4
The pain awakens him.
Another Alarm—and so soon after the last.
Then he plunges into that other place, the flashing gray space where he is shown things yet to be—things that must be prevented, and things that must be done.
The pain knifes through his brain and the lights flash. He is aware of his bed under him and he grabs the mattress as he feels it begin to spin. The flashes cycle faster and faster until they coalesce into a vision…
A restaurant… a copy of The New York Times lies on the counter where an attractive woman is paying the cashier… the headline concerns a Bay Ridge apartment linked to terrorists and runs above a photograph of a building.
The woman has short blond hair and carries another life within her.
The Oculus has seen this woman before. She appeared in another Alarm… two months ago… in November. In that one she was standing on a curb, waiting to cross Second Avenue when a truck went out of control and struck her, killing her. He saw the driver of the truck: Zeklos.
That Alarm was stomach turning, but nowhere near as painful as the one that followed a month later.
But real life had not mimicked the November Alarm. Zeklos missed the woman—some of his fellow yeniceri said on purpose due to a lack of resolve—and crashed into another truck instead.
Now the same woman, still with child, but not alone.
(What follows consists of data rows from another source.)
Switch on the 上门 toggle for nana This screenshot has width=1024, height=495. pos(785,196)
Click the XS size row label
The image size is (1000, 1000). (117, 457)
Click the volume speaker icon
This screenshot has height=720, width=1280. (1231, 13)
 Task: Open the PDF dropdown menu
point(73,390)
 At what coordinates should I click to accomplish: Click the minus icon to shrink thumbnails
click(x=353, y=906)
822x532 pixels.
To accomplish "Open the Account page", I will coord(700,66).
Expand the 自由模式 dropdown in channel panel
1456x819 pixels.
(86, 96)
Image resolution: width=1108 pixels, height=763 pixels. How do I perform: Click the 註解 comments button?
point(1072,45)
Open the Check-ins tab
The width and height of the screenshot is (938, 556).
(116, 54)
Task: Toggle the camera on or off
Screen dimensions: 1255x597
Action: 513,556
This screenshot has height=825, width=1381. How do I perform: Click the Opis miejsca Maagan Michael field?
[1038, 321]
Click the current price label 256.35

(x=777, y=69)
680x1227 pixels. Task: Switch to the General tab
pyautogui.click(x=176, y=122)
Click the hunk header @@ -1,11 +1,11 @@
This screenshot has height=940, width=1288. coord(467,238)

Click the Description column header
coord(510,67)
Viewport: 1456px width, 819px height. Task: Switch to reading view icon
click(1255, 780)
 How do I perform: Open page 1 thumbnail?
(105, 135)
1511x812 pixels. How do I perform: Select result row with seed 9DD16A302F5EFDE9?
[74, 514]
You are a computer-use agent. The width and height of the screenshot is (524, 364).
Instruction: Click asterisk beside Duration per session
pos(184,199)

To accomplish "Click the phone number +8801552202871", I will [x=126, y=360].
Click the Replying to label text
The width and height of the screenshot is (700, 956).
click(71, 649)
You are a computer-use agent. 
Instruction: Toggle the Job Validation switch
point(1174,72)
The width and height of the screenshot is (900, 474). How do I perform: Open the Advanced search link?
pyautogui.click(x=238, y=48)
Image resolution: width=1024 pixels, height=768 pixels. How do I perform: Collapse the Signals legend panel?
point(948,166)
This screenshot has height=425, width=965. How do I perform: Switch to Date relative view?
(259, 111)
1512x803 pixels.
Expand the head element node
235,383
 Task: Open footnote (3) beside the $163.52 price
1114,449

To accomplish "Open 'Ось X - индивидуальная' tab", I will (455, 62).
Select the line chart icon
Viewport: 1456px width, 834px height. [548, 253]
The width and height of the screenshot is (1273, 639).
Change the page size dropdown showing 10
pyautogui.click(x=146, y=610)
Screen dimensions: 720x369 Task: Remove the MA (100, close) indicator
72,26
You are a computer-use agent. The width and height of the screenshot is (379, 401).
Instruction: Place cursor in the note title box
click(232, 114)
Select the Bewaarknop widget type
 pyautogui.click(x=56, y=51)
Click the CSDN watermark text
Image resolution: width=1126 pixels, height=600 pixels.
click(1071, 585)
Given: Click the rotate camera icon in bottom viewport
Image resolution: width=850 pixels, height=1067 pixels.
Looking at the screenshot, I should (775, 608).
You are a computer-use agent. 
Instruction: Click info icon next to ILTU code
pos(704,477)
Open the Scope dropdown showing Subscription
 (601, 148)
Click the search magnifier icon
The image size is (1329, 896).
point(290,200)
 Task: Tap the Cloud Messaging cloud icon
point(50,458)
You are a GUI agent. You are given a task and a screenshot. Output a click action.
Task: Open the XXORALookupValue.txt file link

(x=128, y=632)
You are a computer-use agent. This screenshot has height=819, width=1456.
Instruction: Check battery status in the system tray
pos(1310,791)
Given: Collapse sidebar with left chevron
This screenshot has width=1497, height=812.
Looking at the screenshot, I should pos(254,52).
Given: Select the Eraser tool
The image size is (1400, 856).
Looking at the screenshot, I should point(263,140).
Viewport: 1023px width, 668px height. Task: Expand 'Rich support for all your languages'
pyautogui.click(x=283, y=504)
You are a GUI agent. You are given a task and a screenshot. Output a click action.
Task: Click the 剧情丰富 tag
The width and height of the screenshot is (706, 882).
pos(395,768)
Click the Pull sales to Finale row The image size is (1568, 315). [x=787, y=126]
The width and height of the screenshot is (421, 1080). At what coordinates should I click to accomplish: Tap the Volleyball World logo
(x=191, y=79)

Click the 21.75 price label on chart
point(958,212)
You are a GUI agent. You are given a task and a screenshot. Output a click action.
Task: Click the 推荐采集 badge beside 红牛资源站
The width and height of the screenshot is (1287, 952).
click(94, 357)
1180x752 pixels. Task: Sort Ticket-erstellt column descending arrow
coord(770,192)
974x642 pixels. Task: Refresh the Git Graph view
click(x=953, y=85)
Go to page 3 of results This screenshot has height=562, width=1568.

A dark-haired little girl stands beside her, holding a candy bar. She appears to be pleading but the Oculus cannot hear what she's saying.
The clock behind the counter says half past one.
The vision fades to gray, then lights up with the woman standing on the exact same corner as the last time, only now she is holding the child by the hand while the child munches happily on the candy bar.
As the light changes, they step off the curb… and then, without warning, a white panel truck runs the red light and slams into the two of them, sending them flying. If he were seeing this with his eyes, the Oculus would have squeezed them shut. But since the scene is playing inside his head, he is compelled to watch. And in the driver seat of the truck he sees one of his yeniceri: Cal Davis.
The vision fades to gray, and then the gray fades, and with it, the pain.
The bed stops its vertiginous whirl but the Oculus doesn't move.
A yenigeri in an Alarm means the Ally needs this done.
Why? he wonders. Why does the Ally want this woman dead? The little girl wasn't in the previous Alarm. Does it want her life too, or is she merely collateral damage?
How will their deaths affect the fight against the Otherness?
And why must it fall to him to order their deaths?
He wonders if the Otherness is behind an Alarm like this, if it somehow taps in from time to time. But that can't be. He's tuned in to the Ally, and that's where the Alarm came from.
But although the Ally has never in his experience been cruel, he knows it can be merciless.